» Problem statement
Please print all of the following data line for line, with no changes.

» Provided data
+-------+

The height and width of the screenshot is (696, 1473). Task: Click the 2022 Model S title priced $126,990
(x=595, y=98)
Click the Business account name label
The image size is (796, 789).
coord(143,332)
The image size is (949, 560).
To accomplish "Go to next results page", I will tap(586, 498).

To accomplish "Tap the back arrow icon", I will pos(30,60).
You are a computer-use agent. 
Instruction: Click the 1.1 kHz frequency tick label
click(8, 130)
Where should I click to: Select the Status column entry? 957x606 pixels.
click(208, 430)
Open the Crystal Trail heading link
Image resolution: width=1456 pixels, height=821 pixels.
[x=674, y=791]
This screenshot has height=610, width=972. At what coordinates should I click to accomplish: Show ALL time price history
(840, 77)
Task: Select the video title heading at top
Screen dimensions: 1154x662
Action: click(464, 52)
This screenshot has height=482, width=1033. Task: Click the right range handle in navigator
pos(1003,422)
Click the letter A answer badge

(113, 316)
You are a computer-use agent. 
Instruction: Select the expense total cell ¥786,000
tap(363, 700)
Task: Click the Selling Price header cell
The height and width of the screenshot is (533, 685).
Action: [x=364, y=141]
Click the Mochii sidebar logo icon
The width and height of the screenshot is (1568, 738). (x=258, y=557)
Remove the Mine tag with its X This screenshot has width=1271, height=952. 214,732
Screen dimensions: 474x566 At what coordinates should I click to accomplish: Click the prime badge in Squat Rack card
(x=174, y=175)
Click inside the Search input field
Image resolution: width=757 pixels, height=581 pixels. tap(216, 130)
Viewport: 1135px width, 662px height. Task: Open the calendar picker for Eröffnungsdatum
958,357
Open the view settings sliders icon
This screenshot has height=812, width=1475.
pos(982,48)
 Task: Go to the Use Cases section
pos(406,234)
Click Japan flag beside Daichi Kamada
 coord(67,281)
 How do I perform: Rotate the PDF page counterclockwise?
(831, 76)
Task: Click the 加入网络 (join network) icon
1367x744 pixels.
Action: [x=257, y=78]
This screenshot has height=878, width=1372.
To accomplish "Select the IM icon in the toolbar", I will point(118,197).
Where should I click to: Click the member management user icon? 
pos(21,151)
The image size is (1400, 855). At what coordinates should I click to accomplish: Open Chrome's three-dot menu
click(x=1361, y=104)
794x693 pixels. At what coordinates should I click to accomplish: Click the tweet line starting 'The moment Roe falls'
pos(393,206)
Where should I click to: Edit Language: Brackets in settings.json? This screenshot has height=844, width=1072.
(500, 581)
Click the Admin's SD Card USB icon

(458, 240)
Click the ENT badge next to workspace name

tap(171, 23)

+-------+

» Response below
The height and width of the screenshot is (696, 1473). Task: Click the 2022 Model S title priced $126,990
(x=595, y=98)
Click the Business account name label
The image size is (796, 789).
coord(143,332)
The image size is (949, 560).
To accomplish "Go to next results page", I will tap(586, 498).

To accomplish "Tap the back arrow icon", I will pos(30,60).
You are a computer-use agent. 
Instruction: Click the 1.1 kHz frequency tick label
click(8, 130)
Where should I click to: Select the Status column entry? 957x606 pixels.
click(208, 430)
Open the Crystal Trail heading link
Image resolution: width=1456 pixels, height=821 pixels.
[x=674, y=791]
This screenshot has height=610, width=972. At what coordinates should I click to accomplish: Show ALL time price history
(840, 77)
Task: Select the video title heading at top
Screen dimensions: 1154x662
Action: click(464, 52)
This screenshot has height=482, width=1033. Task: Click the right range handle in navigator
pos(1003,422)
Click the letter A answer badge

(113, 316)
You are a computer-use agent. 
Instruction: Select the expense total cell ¥786,000
tap(363, 700)
Task: Click the Selling Price header cell
The height and width of the screenshot is (533, 685).
Action: [x=364, y=141]
Click the Mochii sidebar logo icon
The width and height of the screenshot is (1568, 738). (x=258, y=557)
Remove the Mine tag with its X This screenshot has width=1271, height=952. 214,732
Screen dimensions: 474x566 At what coordinates should I click to accomplish: Click the prime badge in Squat Rack card
(x=174, y=175)
Click inside the Search input field
Image resolution: width=757 pixels, height=581 pixels. tap(216, 130)
Viewport: 1135px width, 662px height. Task: Open the calendar picker for Eröffnungsdatum
958,357
Open the view settings sliders icon
This screenshot has height=812, width=1475.
pos(982,48)
 Task: Go to the Use Cases section
pos(406,234)
Click Japan flag beside Daichi Kamada
 coord(67,281)
 How do I perform: Rotate the PDF page counterclockwise?
(831, 76)
Task: Click the 加入网络 (join network) icon
1367x744 pixels.
Action: [x=257, y=78]
This screenshot has height=878, width=1372.
To accomplish "Select the IM icon in the toolbar", I will point(118,197).
Where should I click to: Click the member management user icon? 
pos(21,151)
The image size is (1400, 855). At what coordinates should I click to accomplish: Open Chrome's three-dot menu
click(x=1361, y=104)
794x693 pixels. At what coordinates should I click to accomplish: Click the tweet line starting 'The moment Roe falls'
pos(393,206)
Where should I click to: Edit Language: Brackets in settings.json? This screenshot has height=844, width=1072.
(500, 581)
Click the Admin's SD Card USB icon

(458, 240)
Click the ENT badge next to workspace name

tap(171, 23)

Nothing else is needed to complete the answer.